Anthropic accuses Alibaba of using thousands fraudulent accounts to extract Claude AI model capabiliti and data. Anthropic urged Congress to penalise the companies behind scrapping attacks like this and to ramp up measures to prevent US tech from being stolen. https://www.bbc.com/news/articles/cwyklykn5dwo
How about Anthropic pay first for stolen books, and all content out there for its shity ai?

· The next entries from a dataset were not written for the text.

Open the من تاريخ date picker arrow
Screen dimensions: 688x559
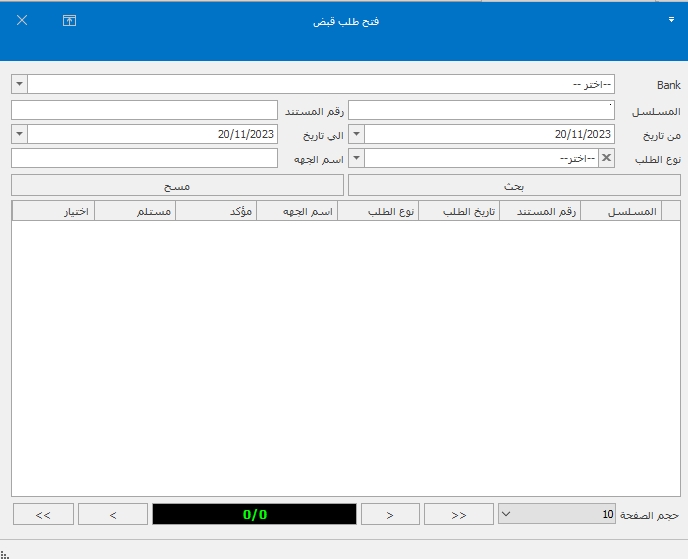[357, 134]
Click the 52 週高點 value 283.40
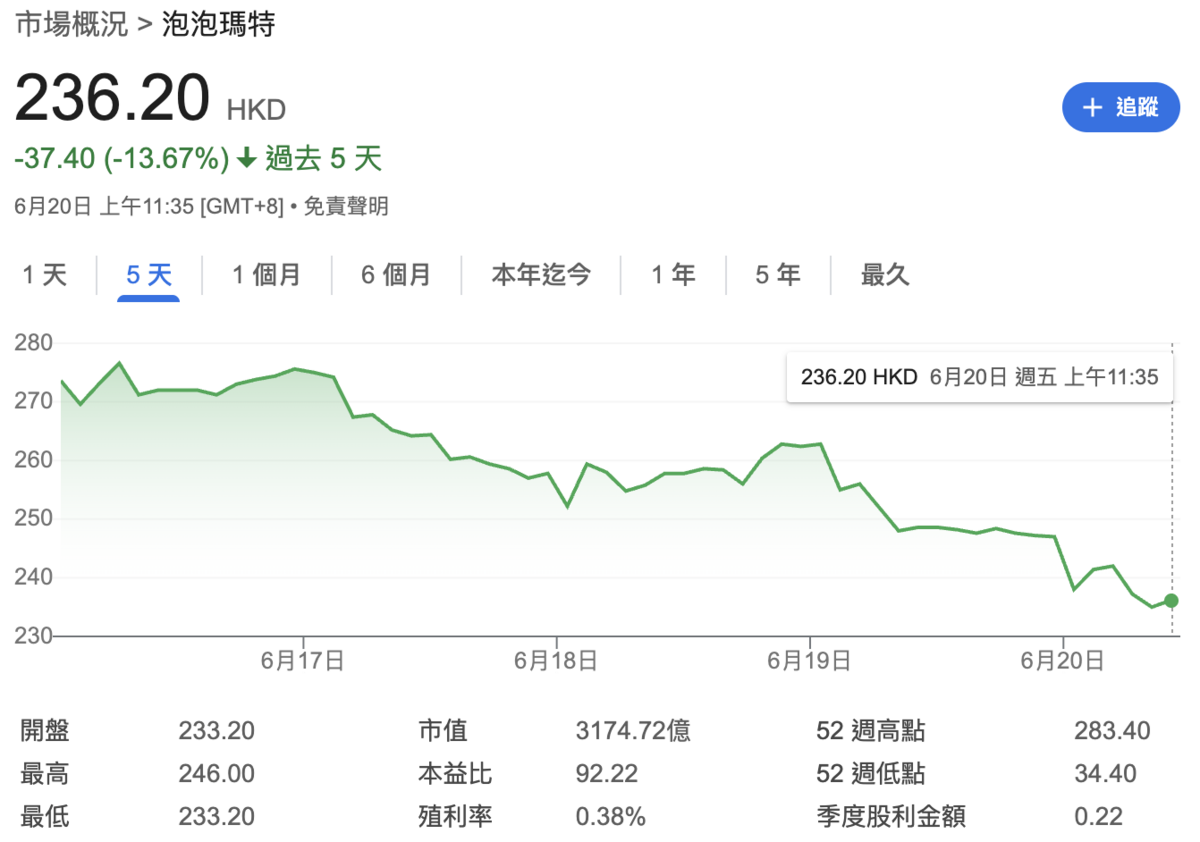Viewport: 1200px width, 842px height. (1112, 731)
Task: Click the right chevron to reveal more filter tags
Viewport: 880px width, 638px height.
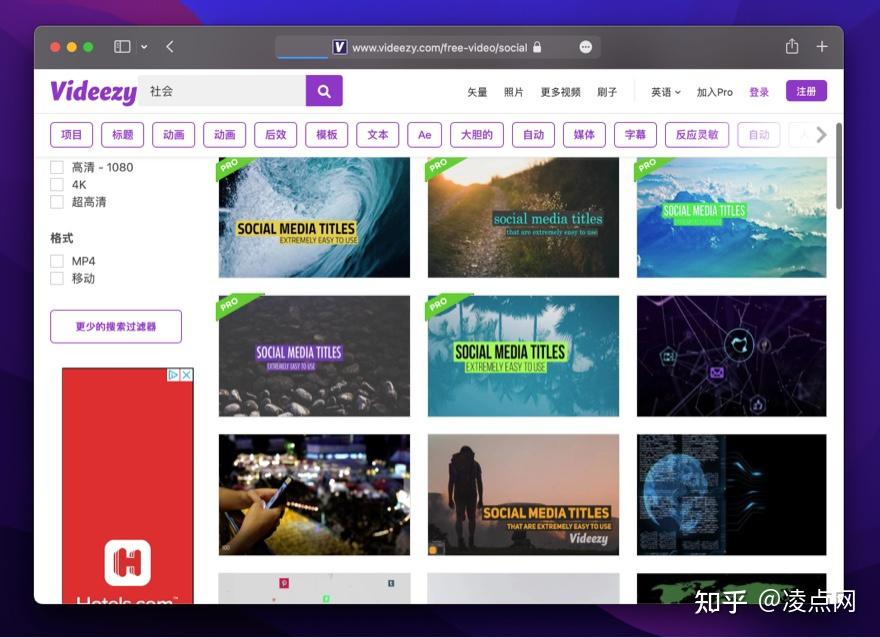Action: pos(821,134)
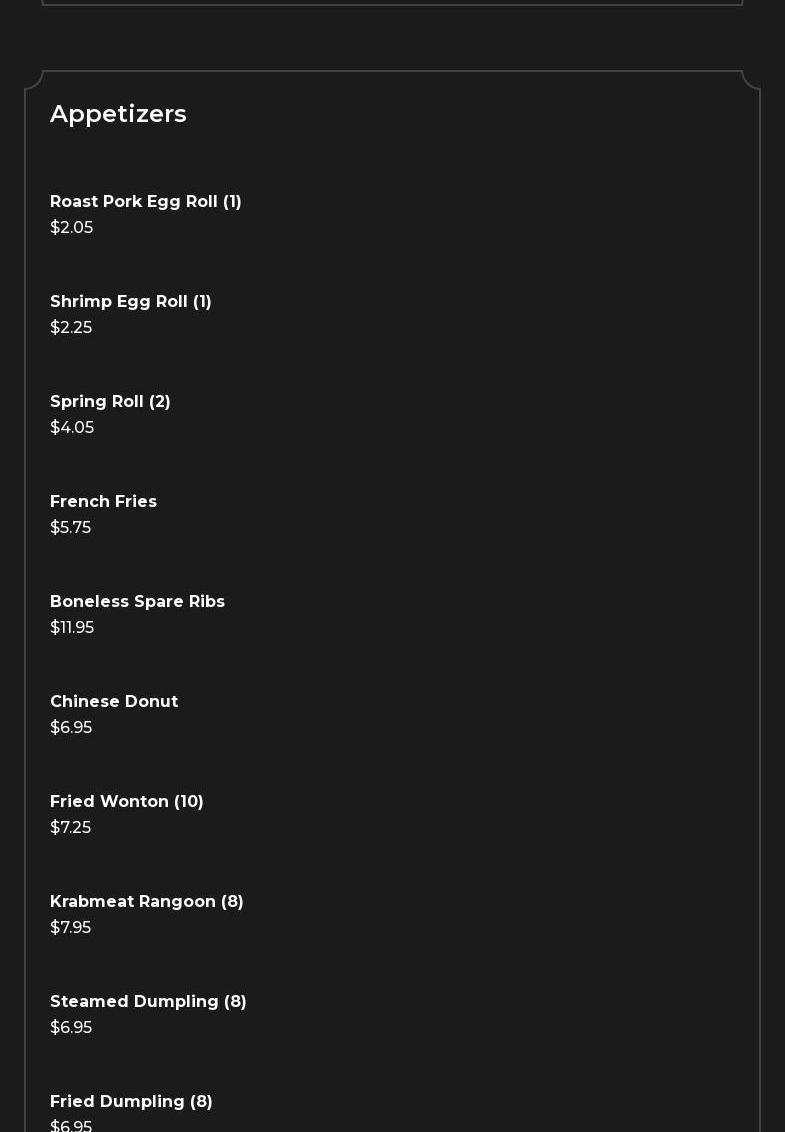Image resolution: width=785 pixels, height=1132 pixels.
Task: Select Fried Wonton (10) item
Action: tap(127, 802)
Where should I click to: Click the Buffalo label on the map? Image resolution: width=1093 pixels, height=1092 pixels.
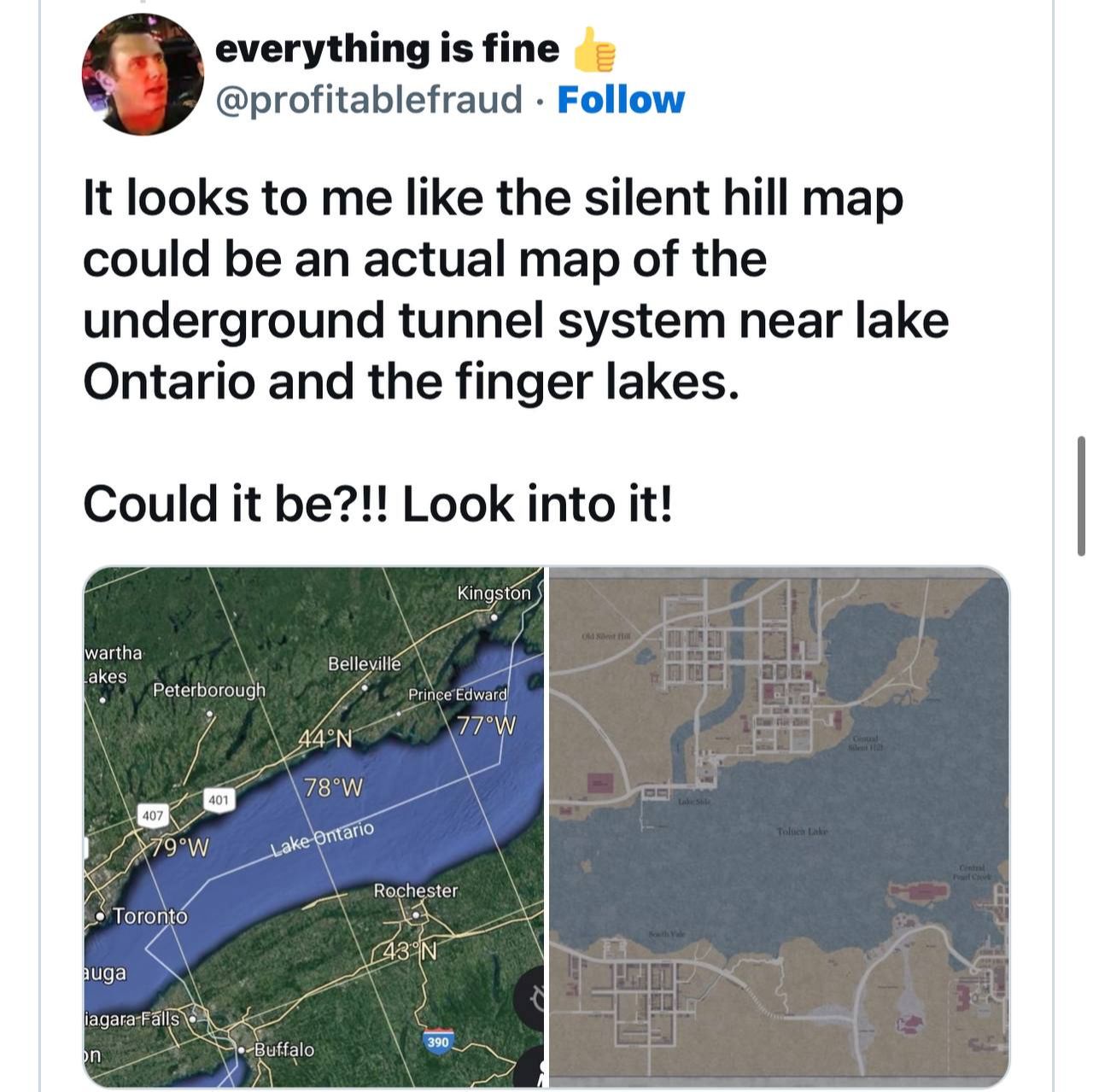click(283, 1049)
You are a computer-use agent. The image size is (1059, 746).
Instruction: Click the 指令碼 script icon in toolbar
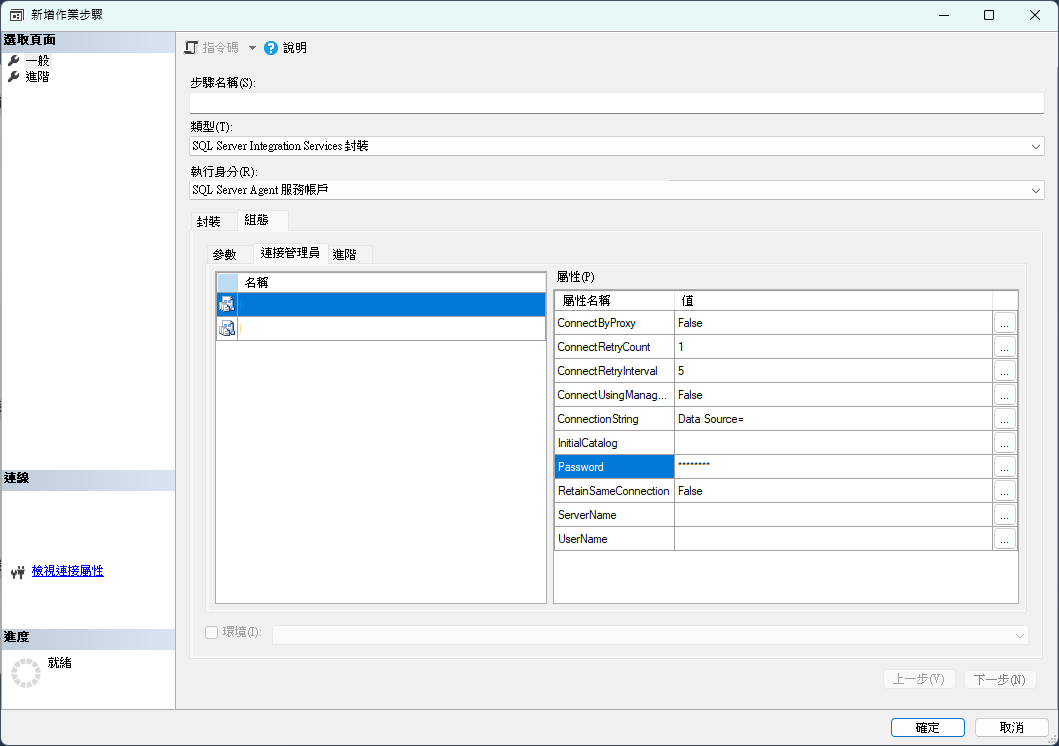(192, 48)
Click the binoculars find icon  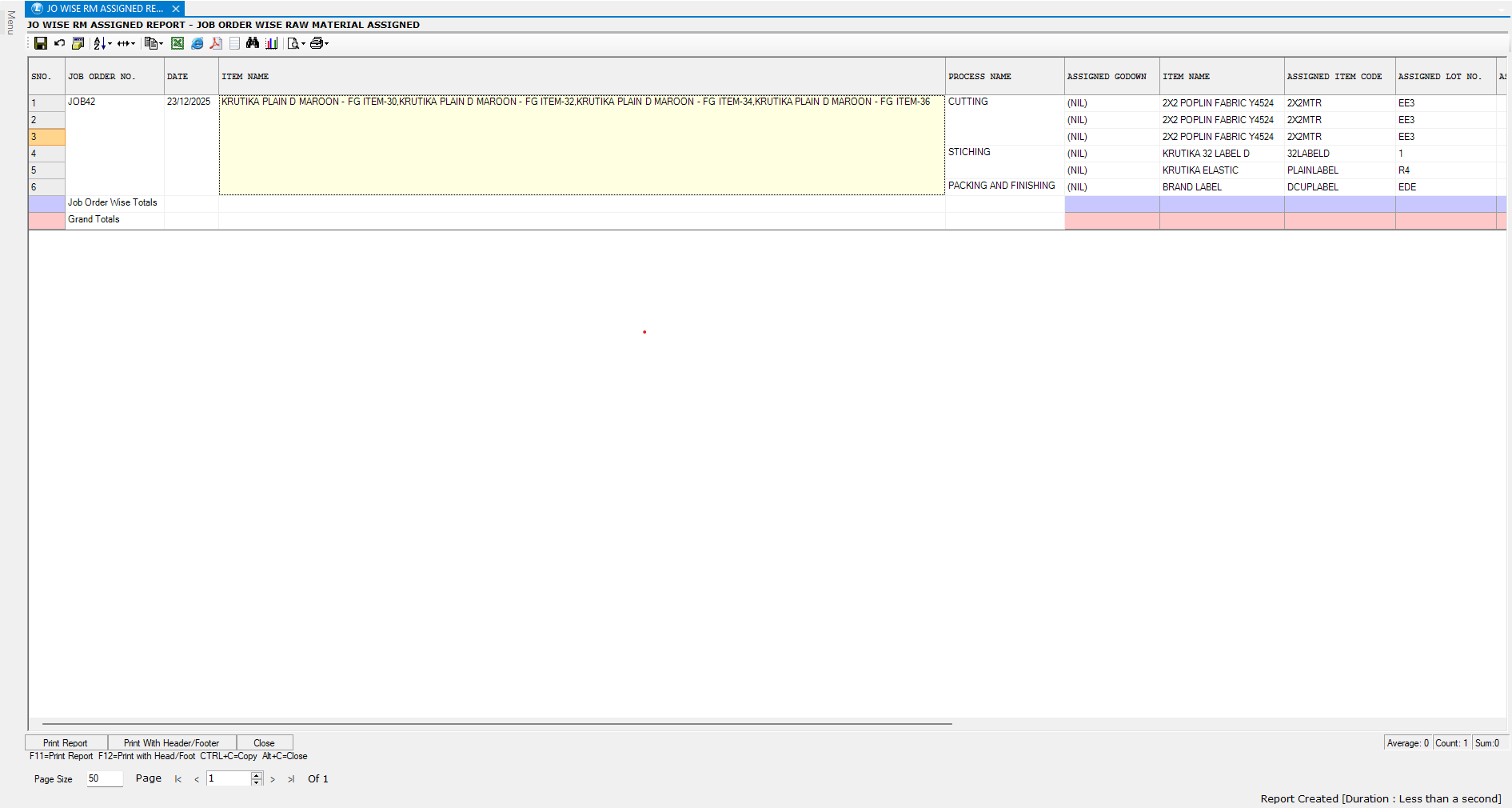[253, 43]
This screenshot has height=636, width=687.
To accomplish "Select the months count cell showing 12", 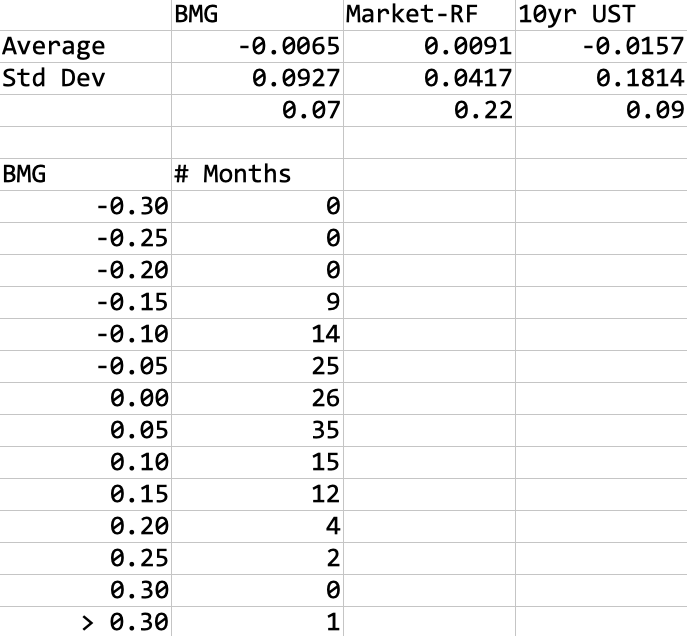I will 257,494.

Anthropic accuses Chinese rival Alibaba of illicitly extracting AI capabilities

The firm alleged that Alibaba used fraudulent accounts to access data from its Claude AI model.

@nixCraft @alexmu Model distillation is not scrapping and your source understandably doesn't even mention the latter. Trying to equate them is bad reporting and muddies the waters.

Scraped content can be protected by copyright, while LLM outputs aren't. Anthropic presents distillation as an "attack" because they're worried they'll fall behind the Chinese. This is in line with their previous policy (calling their model a "cyberweapon" and so on). They're fishing for regulation and protectionism.

@nixCraft @alexmu So imagine you're a tech news tabloid using Claude to write articles. You want to save money so you ask Claude for 1000 topics from the past, then you ask GLM, DeepSeek and Kimi to write articles on them in your preferred style, and use Claude to rate which one is best.

To Anthropic, this is indistinguishable from distillation, which they've just called an attack.